En cualquier circunstancia de la vida, laboral o familiar, para poder solucionar un problema tenemos que primero aceptar su existencia, sino no se le logra abordarlo de la manera más adecuada; es por ello que incluso en situaciones extremas de alcoholismo y drogadicción- como enfermedades- el paciente que la sufre debe primero aceptar su condición, de no hacerlo, no acepta la manera de tratarse y no logra superar la enfermedad.

Ante el éxodo trágico de migrantes hondureños hacia Estados Unidos lo primero que este gobierno (aunque ilegal, gobierno, al fin y al cabo) debe hacer es aceptar el problema, estudiar las causas y someterlas a las soluciones precisas a corto mediano y largo plazo que el país necesita, o al menos eso haría un gobernante responsable y con sensibilidad social; sin embargo, lo que vemos en la actualidad es una negación del problema.

El componente de negación es tan grande que el gobierno plantea argumentos alarmantes para los que conocemos la realidad social, como plantear que regresan más de tres mil personas en diecinueve buses, planteamiento que en lógica matemática es absurdo por lo que se colige en una mentira, también plantean absurdos. como la vice canciller que dice “estas movilizaciones atípicas no son de Dios”; es ofensivo que una funcionaria del más alto nivel en lugar de estudiar causas, consecuencias y soluciones- aunque estamos de acuerdo que son éxodos de proporciones bíblicas- no es culpa de Dios, es culpa de la inoperancia y demagogia del gobierno, es culpa de limitar políticas públicas que no pasan de asistencialismo y en algunos casos menos razonados en la confección de murales.

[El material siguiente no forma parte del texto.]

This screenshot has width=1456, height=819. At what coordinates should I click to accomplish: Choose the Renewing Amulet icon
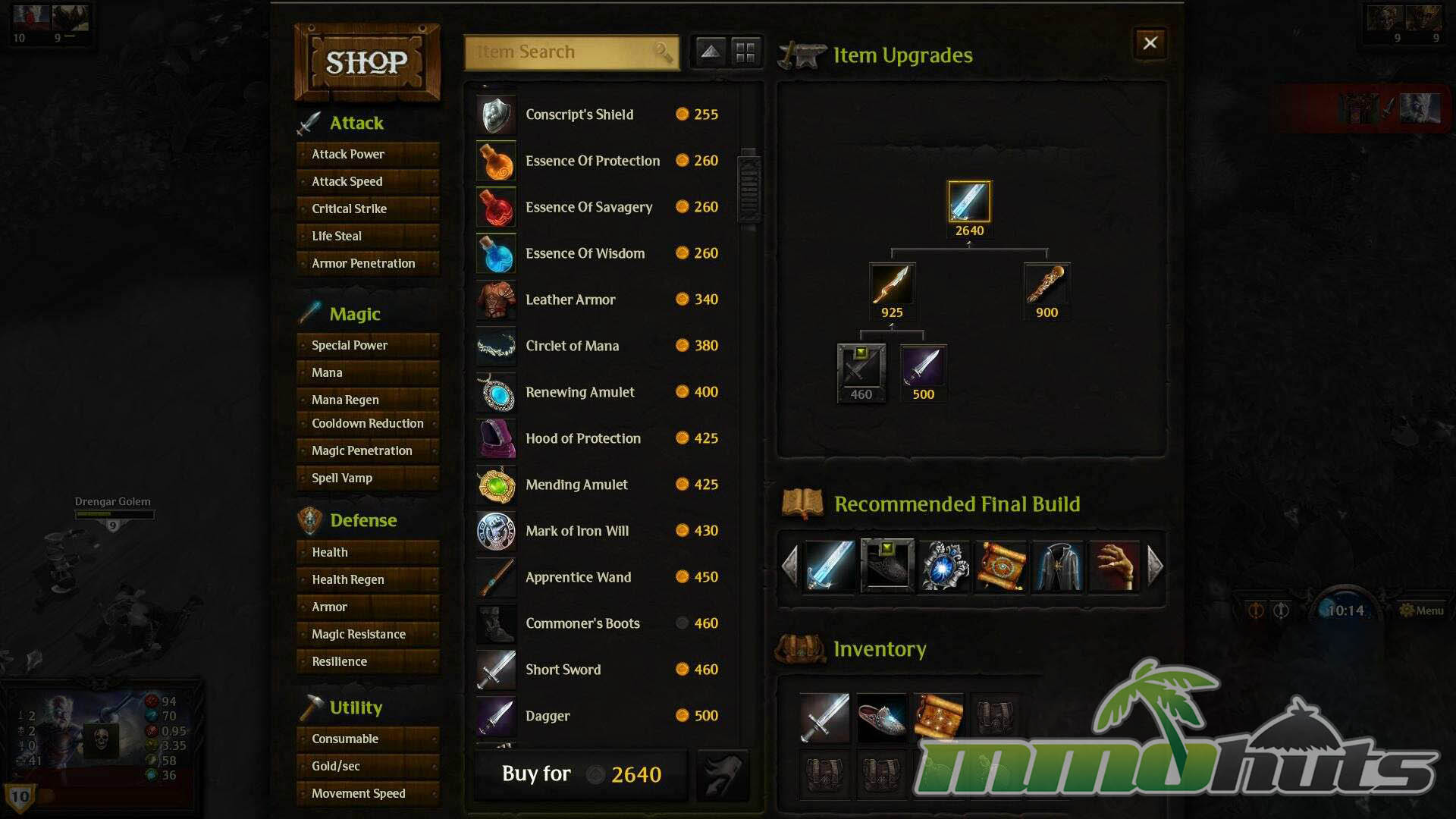496,393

Luego de la negación y el absurdo caemos al cinismo, y es así que Jesús Mejía plantea que hoy por hoy Honduras es el país que se encuentra con mejor desarrollo económico en la región, incluyendo a Costa Rica, u otros voceros oficialistas que se preguntan en medios de comunicación “¿Cómo es posible que se quien ir si aquí hay empleo y prosperidad?”, planteamientos que esbozan, pero que frente a las cifras de CEPAL que nos dice que somos el país más pobre de América latina, con la canasta básica más cara, son sofismos, falsedades creadas desde el poder, sin medicinas y cirugías en los Hospitales públicos y sin acceso a educación es irrisorio los planteamientos del Gobierno.

Ante la tragedia humanitaria, los gobiernos amigos buscan soluciones, las sociedades de los países vecinos se solidarizan con los migrantes, los medios de comunicación internacionales buscan concientizar y sensibilizar a la gente, pero el gran ausente es el gobierno de Honduras

Porque ante su negación y cinismo es incapaz de crear políticas públicas que de carácter urgente e inmediato fomenten la empleabilidad y la reinserción de los migrantes retornados al aparato productivo. Exigimos de nuestros diputados que en el legislativo también se sometan las propuestas orientadas a enfrentar este problema, no pueden seguir estáticos ante una situación tan trágica, la solidaridad se practica con acciones, y máxime cuando estas son parte del mandato de quienes ostentan las posiciones públicas.